Rick had an eventful weekend himself. First, he had to do the "Thursday" schedule, which he was quick to tell me "sucks" (and it does). Friday went okay, I think, except that there was a monsoon that practically flooded our property. On Saturday he woke up to no power. He muddled through with the kids. At 4:30 in the morning Sunday morning, Brynne started throwing up and was sick the rest of the night and all day Sunday. The older kids came home Sunday night from a weekend youth trip. Today, it's back to the schedule.
The schedule ...
Things ...
We have boxed ourselves into a way of living that we have found that we often can't do what we truly want to do. We are tired of that. We are planning some major changes. These changes are not because of the problems we have been having in our marriage. We are not running from something, but toward something. These changes are out of necessity for us to truly live, and living "abundantly". Abundance is such an obscure word. It means something completely different to me today than it did one short week ago.
One week ago today, my life changed. But it was the day of a new beginning .. a real life .. not the one you think I should live, or even the one I have been living .. but a life of real living.
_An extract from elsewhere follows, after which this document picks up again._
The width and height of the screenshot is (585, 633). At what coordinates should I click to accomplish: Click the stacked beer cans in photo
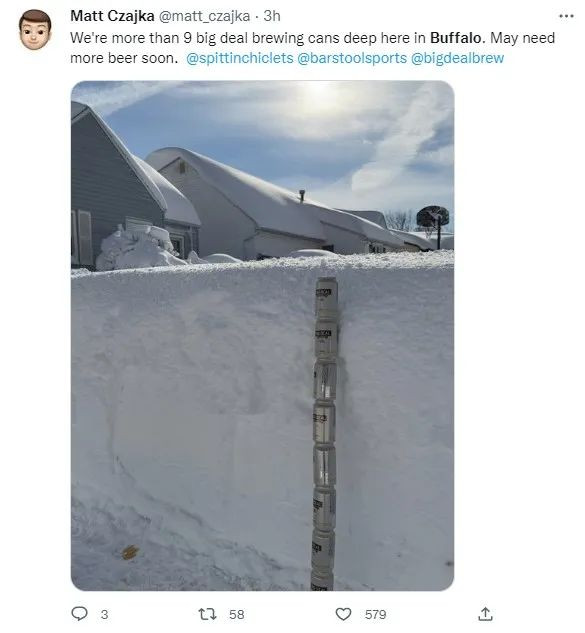[325, 434]
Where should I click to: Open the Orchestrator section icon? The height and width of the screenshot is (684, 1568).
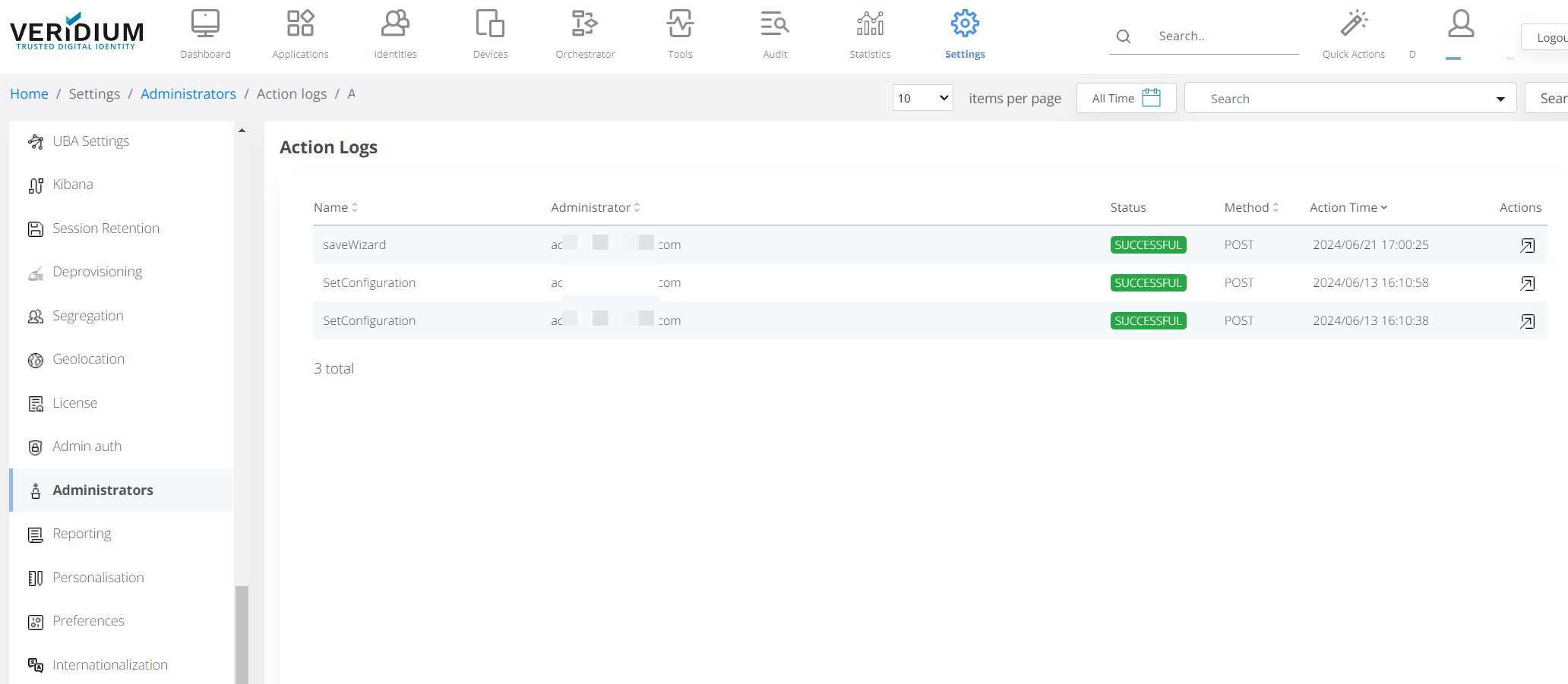585,24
And I can't wait to do it with my husband, and my children and the rest of my family. I have never been happier than I am at this moment. I have never loved Rick like I do right now. And to know that he feels the same way means everything to me.
Hey Nicole,
ReplyDeleteYeah, I get it. And I have learned - the best feeling - the one I think each of us wants to feel is that we are doing what we should be doing at that time, to be able to be completely "PRESENT" in whatever we are doing. Whether it is a task or relaxing. It's being able to focus on something without feeling like we are neglecting something/someone else.(This one is really hard for us Moms!!) This is what I am striving for now in my life. Life is made up of small moments ....
Debbie
I'm glad to hear things are going well and you are on your way home to your sweet family. I hate that you will twice now be so close to where I am and we wont get to me. That really stinks!
ReplyDeleteWow! Glad you're back. I've been to Portland only on overnights when I was flying. I do remember it seemed totally different there. People WERE laid back like you say.
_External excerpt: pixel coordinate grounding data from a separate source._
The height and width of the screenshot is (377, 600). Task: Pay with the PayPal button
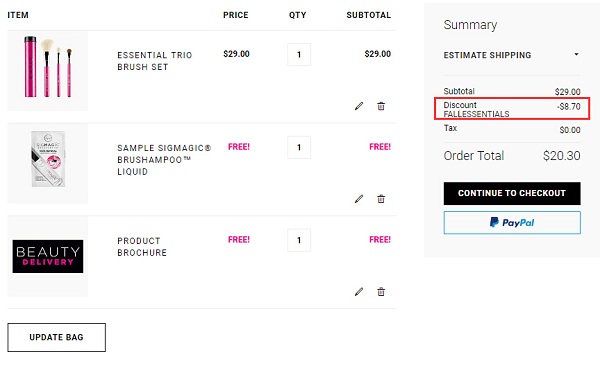[x=512, y=222]
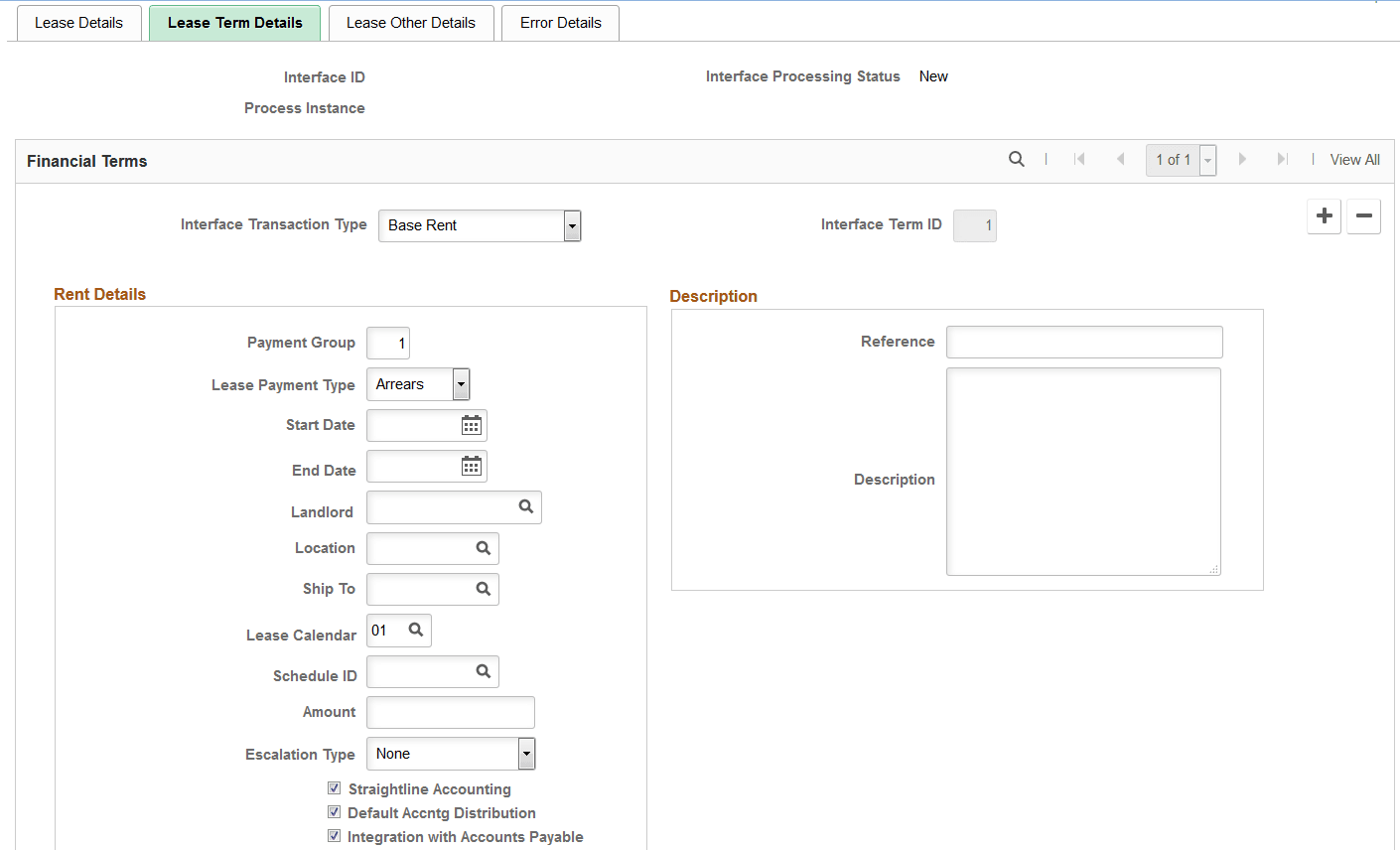Jump to the last row with navigation arrow
The height and width of the screenshot is (850, 1400).
coord(1282,158)
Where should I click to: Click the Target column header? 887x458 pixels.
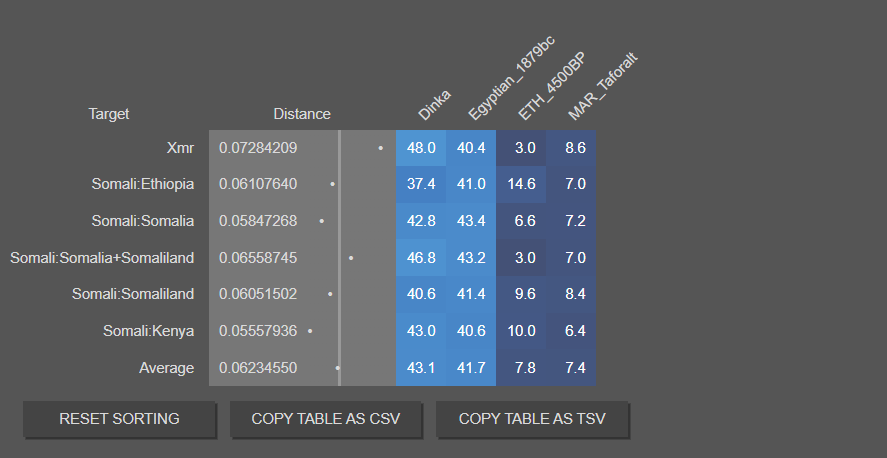pyautogui.click(x=109, y=114)
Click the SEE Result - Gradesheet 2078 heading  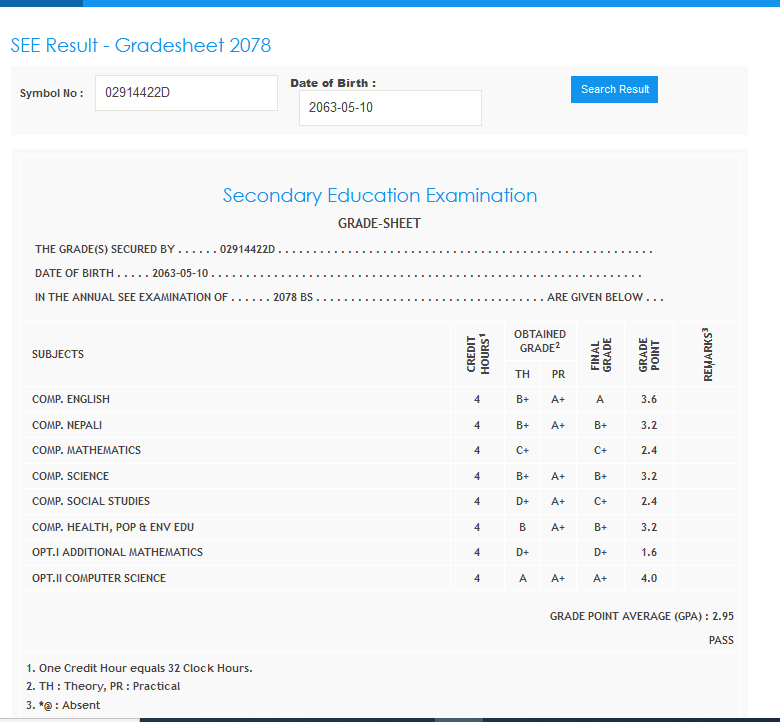[141, 45]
ReplyDeleteWhile I don't know what's going on in your life (and I'm not hinting to know either, I promise) I do hope you have found what you are looking for.
Oh, how I wish I could find what I'm looking for. I'm asking God over and over and over but I cannot hear him. I feel like something is deep inside of me, blocking me from letting go of things, blocking me from actually HEARING God the way I used to. I wish this BLOCK would find it's way out of my body.
Glad you have found some happiness!!
can't wait to see and learn what God has in store!